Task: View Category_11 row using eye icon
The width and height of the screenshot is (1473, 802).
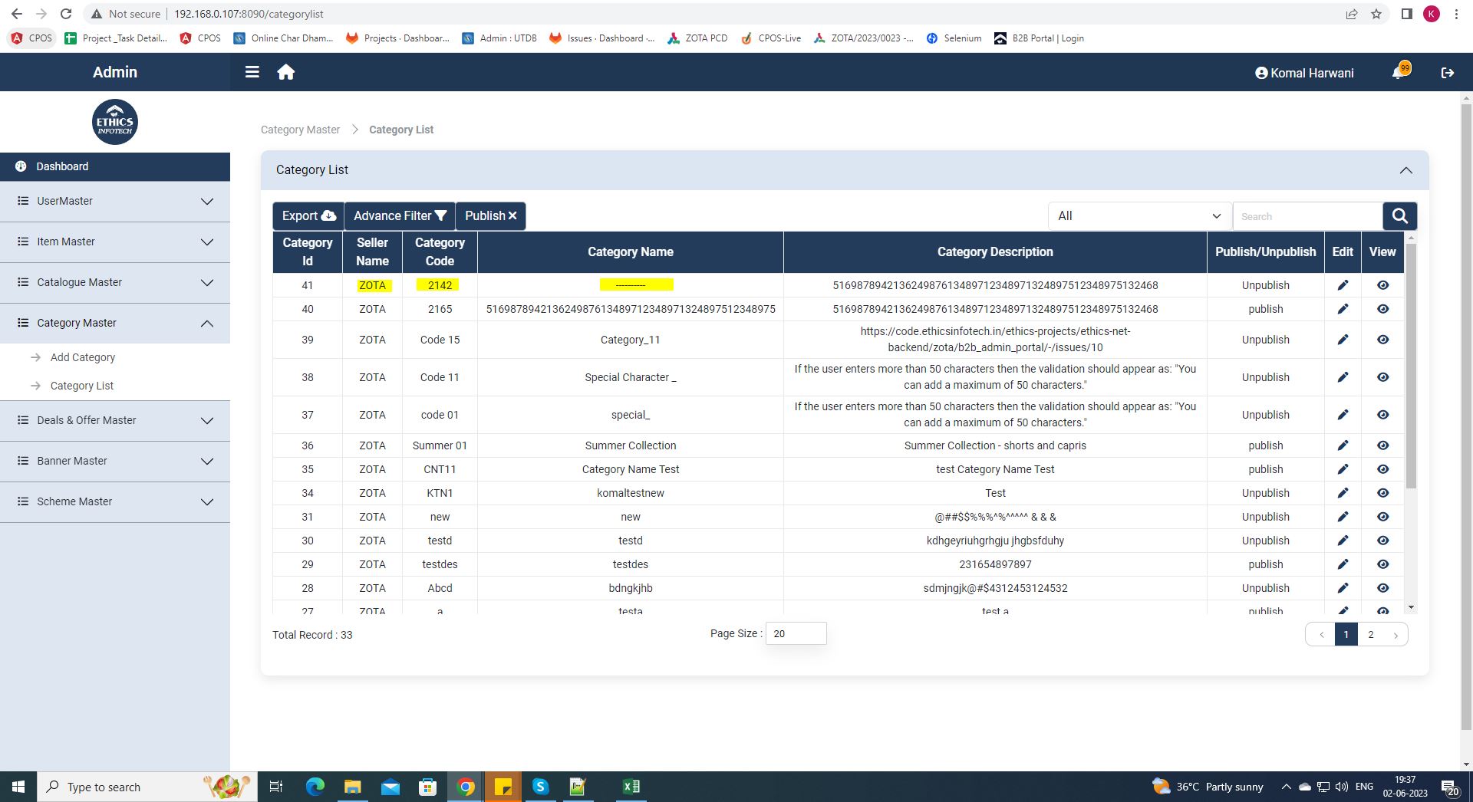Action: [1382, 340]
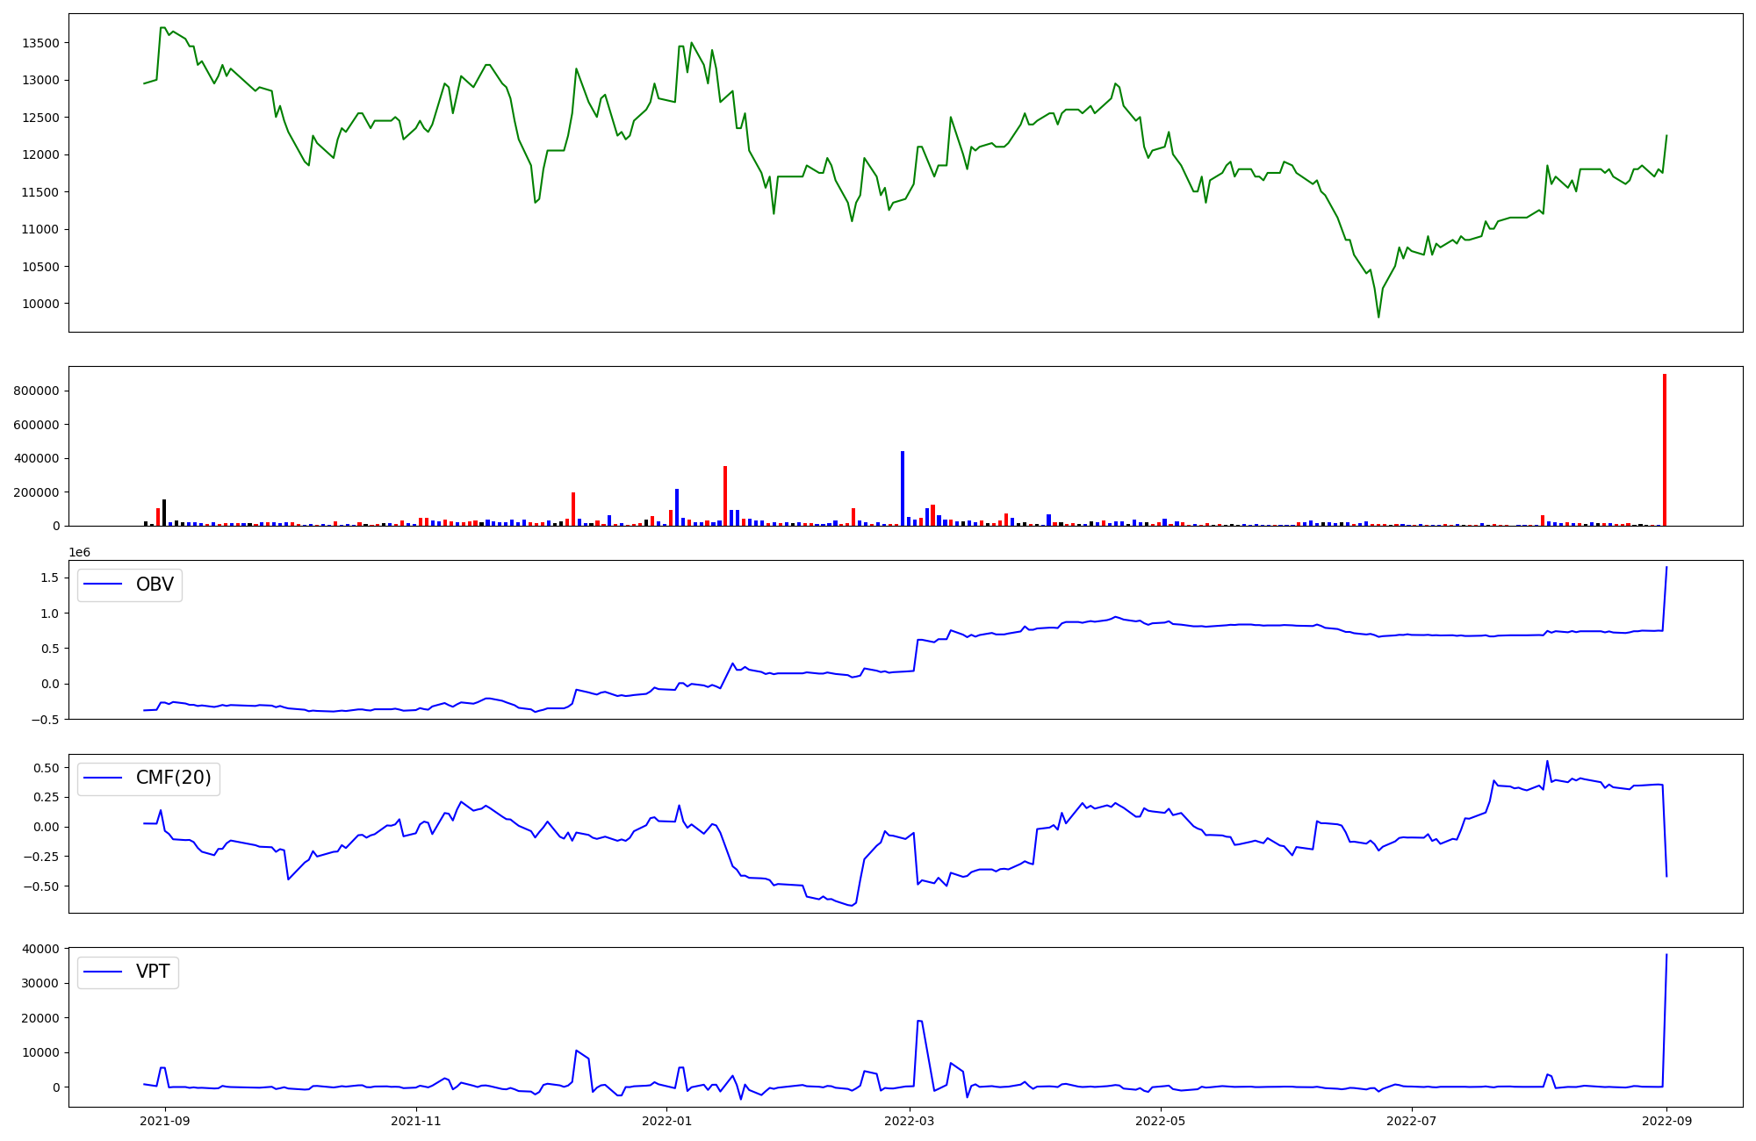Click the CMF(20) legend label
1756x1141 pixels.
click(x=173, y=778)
□ □ □ □ □ □ □
STATED TASK ▸ Please copy the listing above line for line, leaving out the pictures.

RESPONSE FOR THIS EXERCISE ▸
Task: View Category_11 row using eye icon
The width and height of the screenshot is (1473, 802).
Action: [1382, 340]
Click the CMF(20) legend label
1756x1141 pixels.
click(x=173, y=778)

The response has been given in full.